It's not every calendar year that an actor gets two titles as diverse as "First Time Filmmaker" and "Hollywood's Hottest Bachelor" but that's just what Joe Manganiello has accomplished in 2014. His male stripper documentary La Bare premiered at Slamdance this past January and hit theaters just as the final season of True Blood was kicking off. Good timing and you have to hand it to him. I mean this in the nicest possible way but actors of limited range who understand both their niche and the unique window of time they have to make some sort of substantial showbiz mark and then maximize it deserve a loud round of applause. Well done.
With La Bare, Manganiello manages to make a career move behind the camera that's also a not-at-all subtle reminder of his hunky allure in front of it. 'Oh yeah, he was in Magic Mike!' All of which slyly serves to remind us that there's more to him than werewolf Alcides ...and he's willing to show it.

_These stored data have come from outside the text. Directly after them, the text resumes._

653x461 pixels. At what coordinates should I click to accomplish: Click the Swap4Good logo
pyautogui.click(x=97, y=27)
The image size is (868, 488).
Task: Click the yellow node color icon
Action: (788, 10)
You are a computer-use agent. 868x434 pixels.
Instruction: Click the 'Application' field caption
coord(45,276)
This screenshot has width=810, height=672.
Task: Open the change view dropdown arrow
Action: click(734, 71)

Supposedly he originally intended for this documentary to be a reality series about the dancers at America's most popular male strip joint La Bare in Texas. Somehow the series morphed into a stand alone documentary which is fairly entertaining if a little unfocused, unintentionally evasive (the interviews raise so many questions that the movie doesn't even think to ask) and marred by a poor sound mix. Unless you're going for in-the-club versimilitude, why is the soundtrack so freaking loud and busy while the performers are just doing their talking head bits? We want to hear them.
But most moviegoers, including me I'm embarrassed to say, don't focus on filmmaking quality while they're watching docs as often as they do with narrative features. In most cases they're there based on the topic because it interests them. That's why a bad Holocaust doc will always have a better shot at a Oscar than a great stripper doc; subject matter trumps execution, a sad truth.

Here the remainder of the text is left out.